Work order ::
What is needed is an exact printout of all the data.

Exercise materials ::
..........

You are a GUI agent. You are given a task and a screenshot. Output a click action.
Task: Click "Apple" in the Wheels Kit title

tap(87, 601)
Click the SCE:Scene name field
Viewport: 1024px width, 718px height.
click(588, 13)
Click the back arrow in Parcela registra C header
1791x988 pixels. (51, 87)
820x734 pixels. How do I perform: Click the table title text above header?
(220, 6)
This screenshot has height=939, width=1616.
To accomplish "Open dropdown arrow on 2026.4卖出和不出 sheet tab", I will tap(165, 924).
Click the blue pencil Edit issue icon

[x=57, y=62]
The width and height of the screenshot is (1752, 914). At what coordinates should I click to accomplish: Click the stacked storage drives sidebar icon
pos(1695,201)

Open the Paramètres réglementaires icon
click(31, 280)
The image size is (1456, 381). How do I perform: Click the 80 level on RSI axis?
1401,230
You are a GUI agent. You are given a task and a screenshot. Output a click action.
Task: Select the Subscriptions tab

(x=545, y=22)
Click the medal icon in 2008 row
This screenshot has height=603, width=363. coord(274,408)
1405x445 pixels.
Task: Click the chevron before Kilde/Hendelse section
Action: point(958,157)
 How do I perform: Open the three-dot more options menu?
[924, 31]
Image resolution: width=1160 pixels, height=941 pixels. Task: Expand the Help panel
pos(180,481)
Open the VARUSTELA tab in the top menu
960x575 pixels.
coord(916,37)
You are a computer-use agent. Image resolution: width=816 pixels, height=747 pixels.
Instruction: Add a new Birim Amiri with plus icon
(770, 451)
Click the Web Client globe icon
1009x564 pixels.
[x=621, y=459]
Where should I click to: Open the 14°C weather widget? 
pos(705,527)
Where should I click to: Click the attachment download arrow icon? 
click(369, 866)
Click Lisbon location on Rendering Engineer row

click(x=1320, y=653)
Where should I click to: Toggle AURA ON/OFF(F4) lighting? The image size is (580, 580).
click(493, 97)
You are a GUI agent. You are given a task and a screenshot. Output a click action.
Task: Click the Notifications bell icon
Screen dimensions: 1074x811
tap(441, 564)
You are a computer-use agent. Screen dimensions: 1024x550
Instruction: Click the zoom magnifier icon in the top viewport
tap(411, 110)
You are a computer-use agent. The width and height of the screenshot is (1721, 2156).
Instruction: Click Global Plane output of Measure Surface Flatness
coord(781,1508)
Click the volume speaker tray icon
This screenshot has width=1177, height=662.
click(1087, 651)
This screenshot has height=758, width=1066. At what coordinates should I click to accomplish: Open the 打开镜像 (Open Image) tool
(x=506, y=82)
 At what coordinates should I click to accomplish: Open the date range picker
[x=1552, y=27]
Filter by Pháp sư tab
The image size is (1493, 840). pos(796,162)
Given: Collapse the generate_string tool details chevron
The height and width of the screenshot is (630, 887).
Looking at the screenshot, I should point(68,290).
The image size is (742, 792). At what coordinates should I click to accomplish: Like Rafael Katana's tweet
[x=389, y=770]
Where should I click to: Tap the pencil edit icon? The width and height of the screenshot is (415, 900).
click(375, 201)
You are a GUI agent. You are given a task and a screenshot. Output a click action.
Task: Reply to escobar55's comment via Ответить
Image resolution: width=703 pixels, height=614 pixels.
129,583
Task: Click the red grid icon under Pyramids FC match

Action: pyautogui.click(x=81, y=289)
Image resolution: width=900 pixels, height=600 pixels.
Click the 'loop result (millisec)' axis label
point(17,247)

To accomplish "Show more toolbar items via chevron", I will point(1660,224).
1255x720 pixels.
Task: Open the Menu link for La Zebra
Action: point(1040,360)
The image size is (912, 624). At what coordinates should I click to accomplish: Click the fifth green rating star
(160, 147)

..........

Exercise response ::
You are a GUI agent. You are given a task and a screenshot. Output a click action.
Task: Click "Apple" in the Wheels Kit title

tap(87, 601)
Click the SCE:Scene name field
Viewport: 1024px width, 718px height.
click(588, 13)
Click the back arrow in Parcela registra C header
1791x988 pixels. (51, 87)
820x734 pixels. How do I perform: Click the table title text above header?
(220, 6)
This screenshot has height=939, width=1616.
To accomplish "Open dropdown arrow on 2026.4卖出和不出 sheet tab", I will tap(165, 924).
Click the blue pencil Edit issue icon

[x=57, y=62]
The width and height of the screenshot is (1752, 914). At what coordinates should I click to accomplish: Click the stacked storage drives sidebar icon
pos(1695,201)

Open the Paramètres réglementaires icon
click(31, 280)
The image size is (1456, 381). How do I perform: Click the 80 level on RSI axis?
1401,230
You are a GUI agent. You are given a task and a screenshot. Output a click action.
Task: Select the Subscriptions tab

(x=545, y=22)
Click the medal icon in 2008 row
This screenshot has height=603, width=363. coord(274,408)
1405x445 pixels.
Task: Click the chevron before Kilde/Hendelse section
Action: point(958,157)
 How do I perform: Open the three-dot more options menu?
[924, 31]
Image resolution: width=1160 pixels, height=941 pixels. Task: Expand the Help panel
pos(180,481)
Open the VARUSTELA tab in the top menu
960x575 pixels.
coord(916,37)
You are a computer-use agent. Image resolution: width=816 pixels, height=747 pixels.
Instruction: Add a new Birim Amiri with plus icon
(770, 451)
Click the Web Client globe icon
1009x564 pixels.
[x=621, y=459]
Where should I click to: Open the 14°C weather widget? 
pos(705,527)
Where should I click to: Click the attachment download arrow icon? 
click(369, 866)
Click Lisbon location on Rendering Engineer row

click(x=1320, y=653)
Where should I click to: Toggle AURA ON/OFF(F4) lighting? The image size is (580, 580).
click(493, 97)
You are a GUI agent. You are given a task and a screenshot. Output a click action.
Task: Click the Notifications bell icon
Screen dimensions: 1074x811
tap(441, 564)
You are a computer-use agent. Screen dimensions: 1024x550
Instruction: Click the zoom magnifier icon in the top viewport
tap(411, 110)
You are a computer-use agent. The width and height of the screenshot is (1721, 2156).
Instruction: Click Global Plane output of Measure Surface Flatness
coord(781,1508)
Click the volume speaker tray icon
This screenshot has width=1177, height=662.
click(1087, 651)
This screenshot has height=758, width=1066. At what coordinates should I click to accomplish: Open the 打开镜像 (Open Image) tool
(x=506, y=82)
 At what coordinates should I click to accomplish: Open the date range picker
[x=1552, y=27]
Filter by Pháp sư tab
The image size is (1493, 840). pos(796,162)
Given: Collapse the generate_string tool details chevron
The height and width of the screenshot is (630, 887).
Looking at the screenshot, I should point(68,290).
The image size is (742, 792). At what coordinates should I click to accomplish: Like Rafael Katana's tweet
[x=389, y=770]
Where should I click to: Tap the pencil edit icon? The width and height of the screenshot is (415, 900).
click(375, 201)
You are a GUI agent. You are given a task and a screenshot. Output a click action.
Task: Reply to escobar55's comment via Ответить
Image resolution: width=703 pixels, height=614 pixels.
129,583
Task: Click the red grid icon under Pyramids FC match

Action: pyautogui.click(x=81, y=289)
Image resolution: width=900 pixels, height=600 pixels.
Click the 'loop result (millisec)' axis label
point(17,247)

To accomplish "Show more toolbar items via chevron", I will point(1660,224).
1255x720 pixels.
Task: Open the Menu link for La Zebra
Action: point(1040,360)
The image size is (912, 624). At what coordinates should I click to accomplish: Click the fifth green rating star
(160, 147)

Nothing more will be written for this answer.